<<<<

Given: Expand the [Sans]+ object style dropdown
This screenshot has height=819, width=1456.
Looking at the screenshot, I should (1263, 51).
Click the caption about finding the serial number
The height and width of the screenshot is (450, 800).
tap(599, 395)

>>>>

** Required work **
Write out all of the records above again, without changing a single character.

** Solution to this problem **
Given: Expand the [Sans]+ object style dropdown
This screenshot has height=819, width=1456.
Looking at the screenshot, I should (1263, 51).
Click the caption about finding the serial number
The height and width of the screenshot is (450, 800).
tap(599, 395)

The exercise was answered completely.